Tem estado em crescendo a campanha promocional de soluções políticas de "centro", a banha da cobra moderna com poderes curativos para todas as maleitas do país e dos portugueses. A experiência política dos últimos seis anos, em que tivemos governos do Partido Socialista (PS) com apoios parlamentares à sua esquerda, tirou o sistema político português dos seus velhos eixos. O êxito da solução, a confiança e a estabilidade política geradas, desarmaram os defensores do grande centrão de interesses. Agora, a queda do Governo e o cenário eleitoral permitem-lhes sair da toca e passar ao ataque.
Viu-se no congresso do PSD que o programa político da Direita se resume a ganhar o PS para regressar ao que "é normal", ou seja, a um regime de simulação de divergências, de onde saem "governos normais": umas vezes do centro-esquerda com o consentimento do centro-direita; outras vezes do centro-direita com o consentimento do centro-esquerda; e, em caso de grande necessidade, com o centro bicéfalo fundido num bloco. No PS não faltam encantamentos por este velho concubinato. E a União Europeia incentivará o concúbito.
A "normalidade" é descrita como um sistema simétrico que tem dois extremos, o da direita e o da esquerda, pretensamente em equidistância do centro. Sem um mínimo de rigor na análise, os dois supostos extremos são considerados, de forma igual, forças do mal. Trata-se de uma monumental cabala. Os extremismos surgem mais à esquerda ou mais à direita conforme os contextos e períodos históricos e, hoje, nos planos global, europeu e nacional o perigo é a extrema-direita e o fascismo que atentam contra as liberdades e a democracia, que espezinham valores humanos. Por outro lado, catalogar o Bloco de Esquerda e o Partido Comunista como forças da extrema-esquerda é um absurdo. São forças do Regime Democrático, empenhadas nos seus valores e instituições, com propostas políticas bem moderadas.
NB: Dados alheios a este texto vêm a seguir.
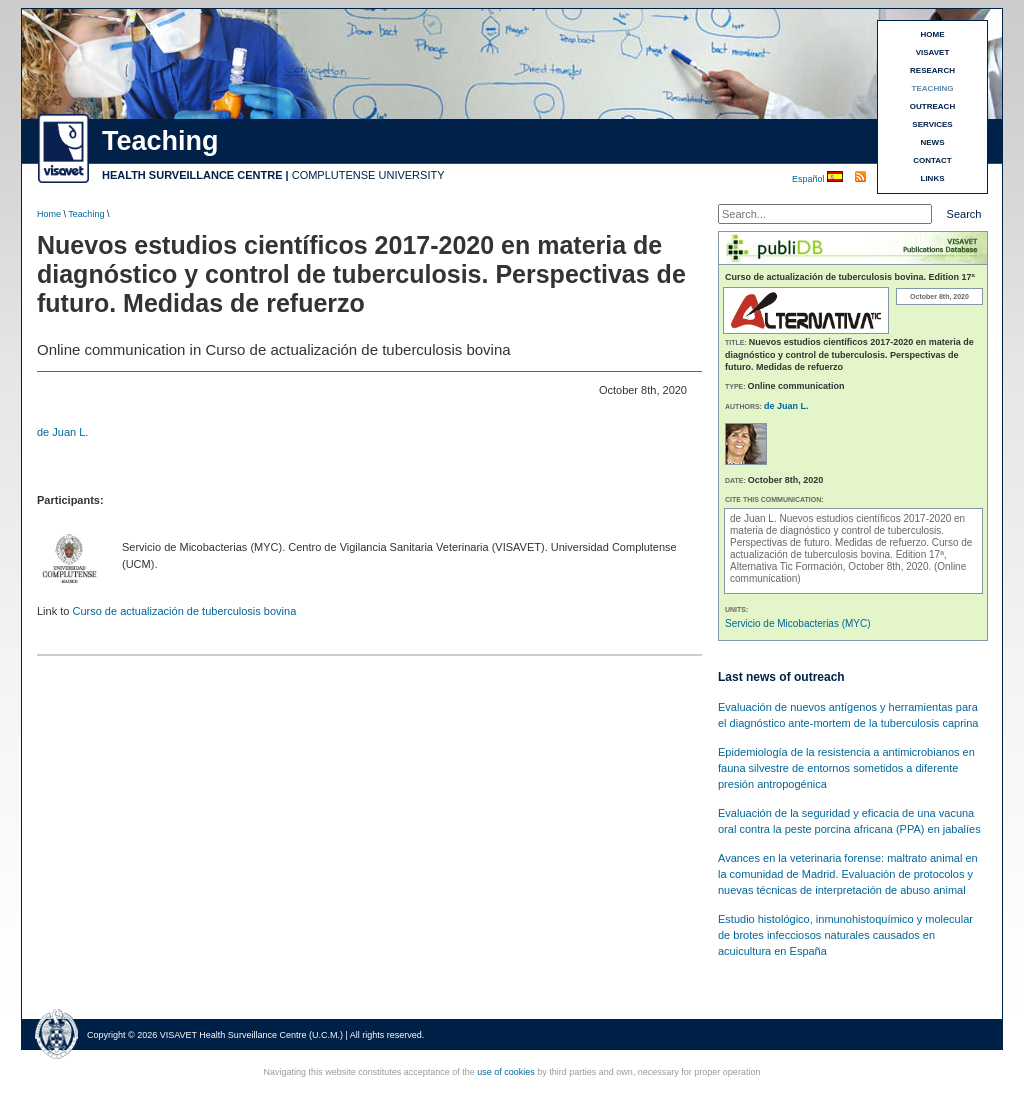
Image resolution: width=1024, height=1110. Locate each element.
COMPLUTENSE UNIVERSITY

Ao longo de décadas, o centro que governava e o centro que consentia - com uns ou outros no poder - convergiram nas negociatas associadas às privatizações e à financeirização da economia; sintonizaram-se na destruição da ferrovia que tanta falta nos faz; acertaram-se para esvaziar o interior do país, retirando de lá serviços e estruturas em nome dos ganhos financeiros da centralização; posicionaram-se muitas vezes de cócaras e mãos dadas, perante a União Europeia; consertaram-se no enfraquecimento dos direitos laborais e sindicais e na promoção da precariedade, o maior inimigo da juventude; persistiram sintonizados na promoção da matriz económica de baixos salários e baixo valor acrescentado.
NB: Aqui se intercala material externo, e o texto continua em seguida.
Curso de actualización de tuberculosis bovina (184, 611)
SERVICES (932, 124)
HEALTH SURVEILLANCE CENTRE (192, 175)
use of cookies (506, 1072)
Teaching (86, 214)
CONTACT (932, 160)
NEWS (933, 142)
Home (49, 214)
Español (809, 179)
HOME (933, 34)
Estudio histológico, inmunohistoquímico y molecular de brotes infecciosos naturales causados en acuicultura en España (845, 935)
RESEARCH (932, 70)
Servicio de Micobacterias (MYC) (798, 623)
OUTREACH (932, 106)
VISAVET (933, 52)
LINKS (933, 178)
Os grandes avanços alcançados em democracia, como foi o caso, entre outros, da criação do Serviço Nacional de Saúde, da afirmação do Sistema Público e Universal da Segurança Social, ou de novos direitos inerentes a avanços civilizacionais, foram conquistados, em regra, em confronto com a Direita que também começou por os classificar como extremismos.
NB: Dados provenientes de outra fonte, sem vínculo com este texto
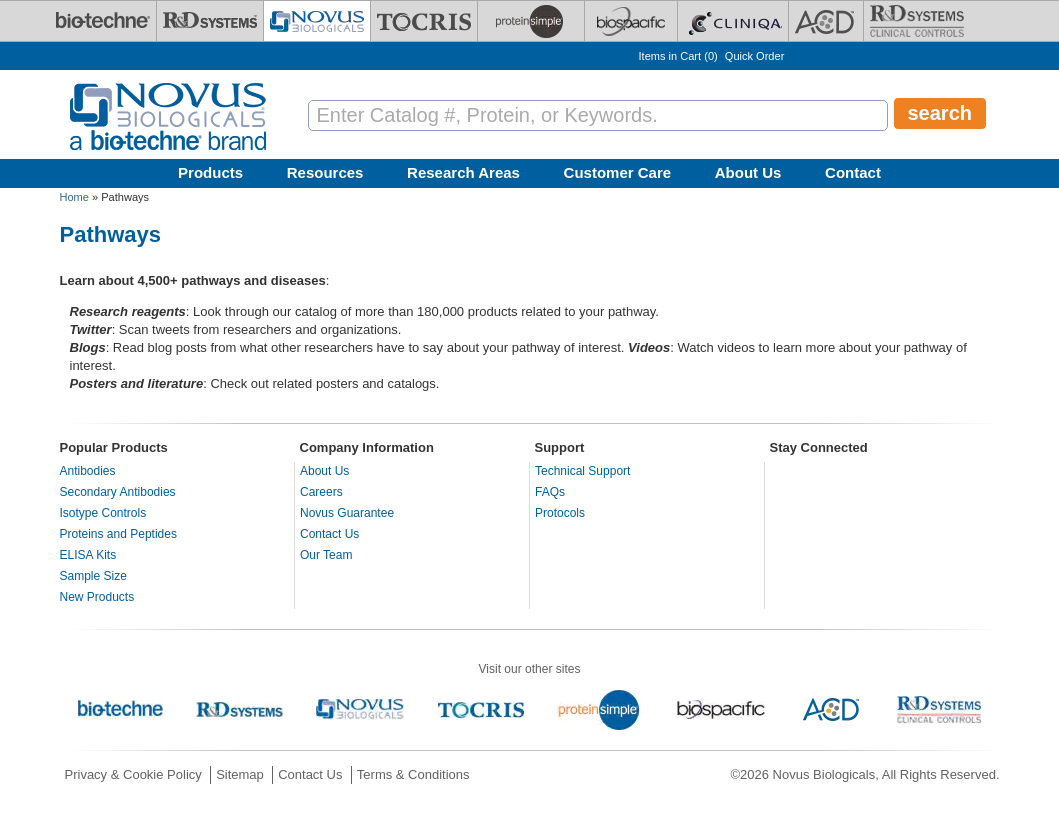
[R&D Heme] (917, 21)
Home (74, 197)
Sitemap (240, 774)
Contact (853, 172)
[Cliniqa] (733, 21)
António Costa afirma que é preciso "continuar o caminho". Sim, se retomados os ideais de partida que justamente entusiasmaram a sociedade. Para dar eficaz combate à pandemia e assegurar uma recuperação que não é só económica, mas sim socioeconómica. O "caminho" não foi um exclusivo do PS. Então, é necessária uma maioria plural partilhada pelos parceiros à sua esquerda, com força e não como pequenos apêndices.